===== Extracted records
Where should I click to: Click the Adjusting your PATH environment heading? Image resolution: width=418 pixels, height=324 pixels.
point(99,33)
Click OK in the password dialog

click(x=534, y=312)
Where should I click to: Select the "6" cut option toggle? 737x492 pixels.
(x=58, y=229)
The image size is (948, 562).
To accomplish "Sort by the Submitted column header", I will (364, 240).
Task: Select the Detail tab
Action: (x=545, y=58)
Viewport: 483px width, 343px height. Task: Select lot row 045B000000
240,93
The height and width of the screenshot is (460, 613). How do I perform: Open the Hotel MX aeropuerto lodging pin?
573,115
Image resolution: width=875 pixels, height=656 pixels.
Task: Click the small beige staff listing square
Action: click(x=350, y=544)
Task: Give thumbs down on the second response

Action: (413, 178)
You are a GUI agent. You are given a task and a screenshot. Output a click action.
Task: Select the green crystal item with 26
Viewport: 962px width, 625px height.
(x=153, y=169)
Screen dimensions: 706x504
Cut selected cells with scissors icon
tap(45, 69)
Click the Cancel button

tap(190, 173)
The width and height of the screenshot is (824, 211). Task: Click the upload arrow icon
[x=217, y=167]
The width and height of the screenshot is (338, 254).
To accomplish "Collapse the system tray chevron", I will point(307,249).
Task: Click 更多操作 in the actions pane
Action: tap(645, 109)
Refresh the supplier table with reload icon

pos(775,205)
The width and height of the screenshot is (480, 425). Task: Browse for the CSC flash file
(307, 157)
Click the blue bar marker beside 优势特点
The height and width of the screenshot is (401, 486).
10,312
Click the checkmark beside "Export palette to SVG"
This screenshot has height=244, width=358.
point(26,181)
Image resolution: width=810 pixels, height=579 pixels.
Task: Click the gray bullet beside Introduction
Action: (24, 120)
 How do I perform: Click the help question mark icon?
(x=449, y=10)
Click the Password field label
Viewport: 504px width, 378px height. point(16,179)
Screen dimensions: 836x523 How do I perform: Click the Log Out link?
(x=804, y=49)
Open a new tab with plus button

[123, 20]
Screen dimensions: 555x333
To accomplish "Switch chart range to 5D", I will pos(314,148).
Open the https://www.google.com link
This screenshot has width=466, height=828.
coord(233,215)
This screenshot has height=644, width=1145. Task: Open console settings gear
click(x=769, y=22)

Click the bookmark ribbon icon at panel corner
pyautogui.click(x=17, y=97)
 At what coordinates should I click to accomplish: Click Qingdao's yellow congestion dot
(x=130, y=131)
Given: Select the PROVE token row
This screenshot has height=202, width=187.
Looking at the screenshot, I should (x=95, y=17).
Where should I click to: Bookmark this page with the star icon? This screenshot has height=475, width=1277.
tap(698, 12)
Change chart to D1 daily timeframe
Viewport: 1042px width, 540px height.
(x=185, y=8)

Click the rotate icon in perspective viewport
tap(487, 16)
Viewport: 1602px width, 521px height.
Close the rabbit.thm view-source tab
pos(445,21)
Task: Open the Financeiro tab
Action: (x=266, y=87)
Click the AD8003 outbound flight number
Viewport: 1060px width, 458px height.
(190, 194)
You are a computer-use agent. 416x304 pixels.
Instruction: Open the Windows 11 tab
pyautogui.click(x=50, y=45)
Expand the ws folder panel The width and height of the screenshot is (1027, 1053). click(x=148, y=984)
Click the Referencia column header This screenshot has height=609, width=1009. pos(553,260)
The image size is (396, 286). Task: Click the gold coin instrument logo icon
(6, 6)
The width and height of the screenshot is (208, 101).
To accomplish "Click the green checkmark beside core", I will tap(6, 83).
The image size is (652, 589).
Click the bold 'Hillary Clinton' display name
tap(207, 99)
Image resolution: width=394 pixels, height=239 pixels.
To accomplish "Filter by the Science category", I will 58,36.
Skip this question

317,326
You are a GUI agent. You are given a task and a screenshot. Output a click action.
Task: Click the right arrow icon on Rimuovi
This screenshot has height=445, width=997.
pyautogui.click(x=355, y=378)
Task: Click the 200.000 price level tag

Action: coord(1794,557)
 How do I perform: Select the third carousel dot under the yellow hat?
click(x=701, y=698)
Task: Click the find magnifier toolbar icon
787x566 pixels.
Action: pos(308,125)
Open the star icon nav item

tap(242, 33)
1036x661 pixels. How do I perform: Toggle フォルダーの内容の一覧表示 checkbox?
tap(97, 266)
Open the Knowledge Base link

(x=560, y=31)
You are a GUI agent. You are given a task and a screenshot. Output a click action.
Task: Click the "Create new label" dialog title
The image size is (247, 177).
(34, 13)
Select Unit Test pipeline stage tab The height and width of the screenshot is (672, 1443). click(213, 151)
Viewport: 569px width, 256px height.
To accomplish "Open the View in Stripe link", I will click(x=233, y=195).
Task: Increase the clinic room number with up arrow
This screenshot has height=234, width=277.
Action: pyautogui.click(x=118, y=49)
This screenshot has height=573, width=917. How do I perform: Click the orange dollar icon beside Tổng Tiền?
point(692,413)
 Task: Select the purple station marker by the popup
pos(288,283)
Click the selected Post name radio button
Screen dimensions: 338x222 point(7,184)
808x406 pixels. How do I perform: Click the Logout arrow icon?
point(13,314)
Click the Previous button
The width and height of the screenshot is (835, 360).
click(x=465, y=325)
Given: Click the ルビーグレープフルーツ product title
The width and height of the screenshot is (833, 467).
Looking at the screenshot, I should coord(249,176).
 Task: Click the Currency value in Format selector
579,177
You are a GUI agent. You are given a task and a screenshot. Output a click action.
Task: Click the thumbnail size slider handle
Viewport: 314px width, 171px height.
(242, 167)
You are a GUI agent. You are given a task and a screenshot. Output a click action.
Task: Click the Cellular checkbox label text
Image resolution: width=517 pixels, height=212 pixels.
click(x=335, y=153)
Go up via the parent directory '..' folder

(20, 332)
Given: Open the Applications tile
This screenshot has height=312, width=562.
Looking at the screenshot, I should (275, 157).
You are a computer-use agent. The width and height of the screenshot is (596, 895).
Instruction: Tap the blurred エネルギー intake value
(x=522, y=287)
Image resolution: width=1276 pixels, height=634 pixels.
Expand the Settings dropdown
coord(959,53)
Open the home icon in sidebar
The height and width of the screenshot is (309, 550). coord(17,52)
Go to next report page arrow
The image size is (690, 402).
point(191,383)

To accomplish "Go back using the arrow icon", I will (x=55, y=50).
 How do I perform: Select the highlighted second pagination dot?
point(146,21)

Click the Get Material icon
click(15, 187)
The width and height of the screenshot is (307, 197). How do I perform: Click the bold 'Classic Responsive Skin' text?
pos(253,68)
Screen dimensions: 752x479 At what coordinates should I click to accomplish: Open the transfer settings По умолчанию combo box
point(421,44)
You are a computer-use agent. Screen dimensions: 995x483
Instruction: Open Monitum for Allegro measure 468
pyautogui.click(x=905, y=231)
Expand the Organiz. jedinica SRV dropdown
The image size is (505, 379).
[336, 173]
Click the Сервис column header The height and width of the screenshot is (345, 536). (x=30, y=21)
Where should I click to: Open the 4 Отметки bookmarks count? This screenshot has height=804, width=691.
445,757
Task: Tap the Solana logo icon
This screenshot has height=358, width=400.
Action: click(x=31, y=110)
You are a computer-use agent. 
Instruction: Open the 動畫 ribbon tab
==========
Task instructions = Show, from the records above, every line that includes "green".

Exercise result =
Task: Select the green crystal item with 26
To accomplish "Click the green checkmark beside core", I will tap(6, 83).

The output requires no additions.